Pursuant to Criterion One, “[e]ach proposal approved by the cabinet
shall be consistent with the state health plan, and shall be subject to biennial budget
authorizations and limitations, and with consideration given to the proposal’s
impact on health care costs in the Commonwealth.” KRS 216B.040(2)(a)2.a. To
be consistent with the SHP, 900 KAR 6:070 Section 2(1)(a) requires the CON
application to be consistent with the SHP in 900 KAR 5:020. The CON review
standards in 900 KAR 5:020 at Section V, Part A of the SHP states:
A. Ambulance Service
Definition “Ground ambulance services” means services provided by a Class I, II, III, or IV ground ambulance transport
-8- agency. The license classifications are established in KRS 311A.030 and 202 KAR 7:545.
Review Criteria An application for ground ambulance services shall be consistent with this Plan if the following criteria are met:
1. The applicant shall document that all agencies licensed to provide ambulance service or medical first response within the applicant’s proposed geographic service area have been given notice of the applicant’s intent to obtain a certificate of need. The notice shall describe the scope of service and proposed geographic service area with specificity; and . . . .
As Emergent points out, the SHP’s “ambulance service” section heading above is
followed by a definition for “ground ambulance services” and is defined by license
classifications (Class I, II, III, and IV) that only apply to ground ambulance
services. See KRS 311A.030(1)(a)-(d). Air ambulance providers are classified as
Class VII and, thus, are not included within the SHP. See KRS 311A.030(1)(g).
Therefore, we agree with the circuit court that, based on the plain language of the
SHP, Emergent did not need to notify the two air ambulance services to be
consistent with the SHP and meet Criterion One.
The foregoing conclusion is bolstered by the purpose for the notice
requirement, which allows competitors, or “affected persons,” to contest CON
applications and request a hearing. See KRS 216B.010 and KRS 216B.085(1).

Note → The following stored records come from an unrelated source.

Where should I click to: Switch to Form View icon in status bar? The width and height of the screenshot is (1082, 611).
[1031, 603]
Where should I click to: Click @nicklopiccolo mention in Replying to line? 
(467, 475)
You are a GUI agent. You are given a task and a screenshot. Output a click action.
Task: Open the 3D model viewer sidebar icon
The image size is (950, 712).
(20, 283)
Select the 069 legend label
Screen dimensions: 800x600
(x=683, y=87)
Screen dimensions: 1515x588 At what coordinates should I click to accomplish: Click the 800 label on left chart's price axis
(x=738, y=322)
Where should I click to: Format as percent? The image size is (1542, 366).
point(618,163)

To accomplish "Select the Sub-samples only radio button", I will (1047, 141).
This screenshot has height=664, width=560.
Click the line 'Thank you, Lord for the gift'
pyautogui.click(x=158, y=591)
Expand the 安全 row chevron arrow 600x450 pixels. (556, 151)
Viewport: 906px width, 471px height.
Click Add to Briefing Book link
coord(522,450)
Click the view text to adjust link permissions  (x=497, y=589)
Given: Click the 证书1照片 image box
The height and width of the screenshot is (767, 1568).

“Affected persons” are defined as “health facilities located in the health service
-9- area in which the project is proposed to be located which provide services similar
to the services of the facility under review[.]” KRS 216B.015(3). As the circuit
court noted, ground and air ambulance services are not exactly “similar” services
as contemplated by KRS 216B.015(3) as one transports patients by automobile and
the other transports patients by airplane or helicopter. Moreover, air ambulances
are different from ground ambulances because air ambulances are not required to
have a CON since they are governed by the Federal Aviation Administration
(FAA) and the Airline Deregulation Act (ADA), which are federal laws that
preempt state certificate of need laws. See Med-Trans Corp. v. Benton, 581 F.
Supp. 2d 721 (E.D. N.C. 2008) (holding the ADA preempted North Carolina’s
certificate of need law, which conditioned the licensing of an air ambulance
provider upon proof that existing air ambulance services in the state could not
accommodate the projected need for the services).
This brings us to the Cabinet’s determination that aeronautical miles
as opposed to ground miles should have been used to measure the proposed
geographical area. Emergent used Google Maps to provide notice to all licensed
providers within one hundred ground miles, while Lifeguard used Google Maps to
determine that, by aeronautical miles, Emergent failed to provide notice to the two
air ambulances at issue. According to the KBEMS directory, University Air
Care’s service area is a “150 mile[] radius of Cincinnati, OH” and UT Lifestar’s
-10- service area is “KY Counties within a 100 mile[] [radius] of Knox County, TN.”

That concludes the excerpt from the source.